----- Available records
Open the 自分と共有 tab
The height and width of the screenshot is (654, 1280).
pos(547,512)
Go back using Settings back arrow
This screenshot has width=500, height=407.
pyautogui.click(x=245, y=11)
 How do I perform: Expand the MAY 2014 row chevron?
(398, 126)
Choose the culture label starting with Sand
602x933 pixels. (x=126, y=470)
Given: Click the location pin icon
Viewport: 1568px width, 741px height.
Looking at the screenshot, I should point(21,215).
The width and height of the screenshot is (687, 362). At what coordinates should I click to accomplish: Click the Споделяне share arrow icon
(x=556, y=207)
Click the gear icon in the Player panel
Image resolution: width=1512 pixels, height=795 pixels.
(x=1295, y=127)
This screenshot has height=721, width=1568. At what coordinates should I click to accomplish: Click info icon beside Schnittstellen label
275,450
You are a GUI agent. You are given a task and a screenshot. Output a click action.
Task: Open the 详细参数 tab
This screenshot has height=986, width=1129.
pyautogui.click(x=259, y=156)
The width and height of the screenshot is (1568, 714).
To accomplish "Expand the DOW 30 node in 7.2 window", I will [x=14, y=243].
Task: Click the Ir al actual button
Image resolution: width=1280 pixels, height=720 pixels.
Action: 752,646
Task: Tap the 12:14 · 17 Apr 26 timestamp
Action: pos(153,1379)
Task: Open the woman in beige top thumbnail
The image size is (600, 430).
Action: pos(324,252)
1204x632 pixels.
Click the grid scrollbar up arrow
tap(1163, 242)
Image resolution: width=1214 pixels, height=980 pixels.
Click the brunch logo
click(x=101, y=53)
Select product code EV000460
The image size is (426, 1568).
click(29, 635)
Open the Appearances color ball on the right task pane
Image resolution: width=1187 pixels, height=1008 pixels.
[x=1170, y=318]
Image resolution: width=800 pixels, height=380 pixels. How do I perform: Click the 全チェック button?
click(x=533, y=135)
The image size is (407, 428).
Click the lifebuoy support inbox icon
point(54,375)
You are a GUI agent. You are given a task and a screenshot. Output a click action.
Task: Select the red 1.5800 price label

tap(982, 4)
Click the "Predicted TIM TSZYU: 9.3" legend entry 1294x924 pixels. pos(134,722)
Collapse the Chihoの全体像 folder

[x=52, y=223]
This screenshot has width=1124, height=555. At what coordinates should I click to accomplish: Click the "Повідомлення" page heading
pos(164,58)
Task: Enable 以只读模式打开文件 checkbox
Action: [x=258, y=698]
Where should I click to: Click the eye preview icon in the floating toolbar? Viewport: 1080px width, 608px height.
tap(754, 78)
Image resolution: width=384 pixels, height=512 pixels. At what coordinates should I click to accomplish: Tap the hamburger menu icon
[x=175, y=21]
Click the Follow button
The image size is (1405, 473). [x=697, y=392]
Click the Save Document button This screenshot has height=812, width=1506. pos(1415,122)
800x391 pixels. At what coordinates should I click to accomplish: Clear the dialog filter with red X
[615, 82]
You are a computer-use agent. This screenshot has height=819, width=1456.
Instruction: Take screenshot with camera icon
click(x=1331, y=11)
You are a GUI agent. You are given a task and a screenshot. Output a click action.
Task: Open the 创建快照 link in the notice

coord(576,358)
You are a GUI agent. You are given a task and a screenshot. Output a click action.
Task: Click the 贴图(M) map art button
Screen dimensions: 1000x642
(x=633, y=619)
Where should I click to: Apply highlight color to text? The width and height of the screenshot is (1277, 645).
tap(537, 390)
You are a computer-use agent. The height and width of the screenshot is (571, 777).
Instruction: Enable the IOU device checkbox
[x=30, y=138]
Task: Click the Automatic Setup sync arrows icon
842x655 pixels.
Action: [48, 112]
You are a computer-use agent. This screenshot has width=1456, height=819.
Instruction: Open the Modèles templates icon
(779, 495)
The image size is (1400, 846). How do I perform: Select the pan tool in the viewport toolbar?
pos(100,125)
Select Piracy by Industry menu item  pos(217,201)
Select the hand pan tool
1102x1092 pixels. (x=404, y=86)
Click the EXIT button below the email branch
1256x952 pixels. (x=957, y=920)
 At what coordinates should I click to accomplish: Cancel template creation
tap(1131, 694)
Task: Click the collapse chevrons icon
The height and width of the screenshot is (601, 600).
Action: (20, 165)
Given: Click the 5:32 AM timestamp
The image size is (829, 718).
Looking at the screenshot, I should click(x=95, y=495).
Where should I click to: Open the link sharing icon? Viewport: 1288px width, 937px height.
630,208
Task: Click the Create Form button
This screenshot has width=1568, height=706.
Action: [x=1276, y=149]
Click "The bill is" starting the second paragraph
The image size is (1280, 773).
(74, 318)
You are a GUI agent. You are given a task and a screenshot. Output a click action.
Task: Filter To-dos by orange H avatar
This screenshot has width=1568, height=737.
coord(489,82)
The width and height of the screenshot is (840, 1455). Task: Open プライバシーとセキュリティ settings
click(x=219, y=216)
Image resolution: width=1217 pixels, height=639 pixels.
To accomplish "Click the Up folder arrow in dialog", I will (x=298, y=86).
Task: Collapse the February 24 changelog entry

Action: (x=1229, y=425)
----------
**Your task**. Please convert the part that opens with the line containing "Where should I click to: Click" and closes with the line containing "click(x=1331, y=11)" into a two-column CSV headed command and answer, one row per command with its answer. Put each value in a single quoted field and replace any line breaks with spaces.

**Result for this exercise**.
command,answer
"Where should I click to: Click the eye preview icon in the floating toolbar? Viewport: 1080px width, 608px height.","tap(754, 78)"
"Image resolution: width=384 pixels, height=512 pixels. At what coordinates should I click to accomplish: Tap the hamburger menu icon","[x=175, y=21]"
"Click the Follow button","The image size is (1405, 473). [x=697, y=392]"
"Click the Save Document button This screenshot has height=812, width=1506.","pos(1415,122)"
"800x391 pixels. At what coordinates should I click to accomplish: Clear the dialog filter with red X","[615, 82]"
"You are a computer-use agent. This screenshot has height=819, width=1456. Instruction: Take screenshot with camera icon","click(x=1331, y=11)"